- Born: 5 August 1898 Arayat, Pampanga, Captaincy General of the Philippines
- Died: 1978
- Allegiance: Philippines
- Branch: Philippine Army
- Service years: 1939-1946
- Rank: Lieutenant Colonel
- Service number: 0-520476
- Unit: Philippine Army Medical Corps; Philippine resistance against Japan;
- Conflicts: Pacific War, World War II
- Awards: Philippine Medal of Valor

= Emigdio C. Cruz =

Emigdio Castor Cruz was a Philippine Army officer and a recipient the Philippines' highest military award for courage, the Medal of Valor. Cruz was the personal physician of Manuel Quezon. After accompanying the Philippine President to the United States at the onset of the War in the Pacific, Cruz was sent back to the Philippines by Douglas MacArthur in order to establish contact with Filipino and American guerrillas fighting the Imperial Japanese forces occupying the country.

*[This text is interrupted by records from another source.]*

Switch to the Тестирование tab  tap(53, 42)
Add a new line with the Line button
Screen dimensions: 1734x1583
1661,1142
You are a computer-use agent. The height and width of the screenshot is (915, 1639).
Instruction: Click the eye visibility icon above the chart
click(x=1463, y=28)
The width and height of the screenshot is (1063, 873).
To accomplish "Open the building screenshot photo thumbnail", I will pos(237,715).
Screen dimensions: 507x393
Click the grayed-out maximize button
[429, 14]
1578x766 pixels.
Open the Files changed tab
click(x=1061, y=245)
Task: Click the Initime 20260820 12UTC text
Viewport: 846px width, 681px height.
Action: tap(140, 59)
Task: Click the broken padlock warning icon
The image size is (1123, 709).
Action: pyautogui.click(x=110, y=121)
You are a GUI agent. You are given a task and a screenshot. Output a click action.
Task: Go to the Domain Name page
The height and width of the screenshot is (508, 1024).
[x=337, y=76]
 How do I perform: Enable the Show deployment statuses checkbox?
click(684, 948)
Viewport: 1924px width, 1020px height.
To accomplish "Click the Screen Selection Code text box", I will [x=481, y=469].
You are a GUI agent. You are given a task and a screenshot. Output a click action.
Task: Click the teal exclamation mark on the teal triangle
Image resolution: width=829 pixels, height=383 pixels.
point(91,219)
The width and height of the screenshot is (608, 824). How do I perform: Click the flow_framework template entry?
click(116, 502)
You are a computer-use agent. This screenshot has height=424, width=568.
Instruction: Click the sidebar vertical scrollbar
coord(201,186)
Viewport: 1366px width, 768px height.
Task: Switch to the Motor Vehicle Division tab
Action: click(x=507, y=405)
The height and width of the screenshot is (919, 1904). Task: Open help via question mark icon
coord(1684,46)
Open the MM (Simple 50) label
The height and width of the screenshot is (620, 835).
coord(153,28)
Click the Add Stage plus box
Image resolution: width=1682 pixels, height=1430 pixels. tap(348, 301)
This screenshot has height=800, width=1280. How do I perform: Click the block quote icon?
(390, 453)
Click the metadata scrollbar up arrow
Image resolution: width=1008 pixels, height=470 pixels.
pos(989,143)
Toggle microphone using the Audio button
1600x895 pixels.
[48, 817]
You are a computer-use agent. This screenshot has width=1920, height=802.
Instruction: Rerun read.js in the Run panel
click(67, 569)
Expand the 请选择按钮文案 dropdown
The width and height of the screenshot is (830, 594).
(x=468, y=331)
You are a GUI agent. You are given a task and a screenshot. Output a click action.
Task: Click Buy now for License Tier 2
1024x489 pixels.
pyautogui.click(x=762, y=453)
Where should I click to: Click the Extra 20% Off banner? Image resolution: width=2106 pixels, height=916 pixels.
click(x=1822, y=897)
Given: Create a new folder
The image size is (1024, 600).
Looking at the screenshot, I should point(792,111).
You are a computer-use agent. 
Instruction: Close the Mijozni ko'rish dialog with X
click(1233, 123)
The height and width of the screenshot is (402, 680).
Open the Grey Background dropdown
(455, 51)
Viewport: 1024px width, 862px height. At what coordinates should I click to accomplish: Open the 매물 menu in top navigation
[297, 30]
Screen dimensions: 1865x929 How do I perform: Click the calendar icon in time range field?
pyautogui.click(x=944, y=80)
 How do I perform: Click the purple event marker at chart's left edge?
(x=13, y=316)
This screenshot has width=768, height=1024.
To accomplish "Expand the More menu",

==Medal of Valor citation==
"Major Emigdio C Cruz (0520467) Philippine Army, in active service in the Army of the United States

for exceptional heroism beyond the call of duty in action on a secret mission from Washington to Australia and to the Philippines, from May 3, 1943 to February 28, 1944, the Medal for Valor is awarded to Major Emigdio C. Cruz, Philippine Army, in the active service of the Army of the United States. Major Cruz volunteered for the hazardous mission of entering the Philippines and obtaining information there of the great importance to the Government of the Commonwealth and the Southwest Pacific Command. His capture by the enemy would have meant torture and certain death. He landed in Negros, traveled by various means and under various guises to Manila and returned to Australia and thence to Washington, with his mission fully and satisfactorily accomplished. In accomplishing this dangerous mission, Major Cruz showed daring resourcefulness and long sustained courage."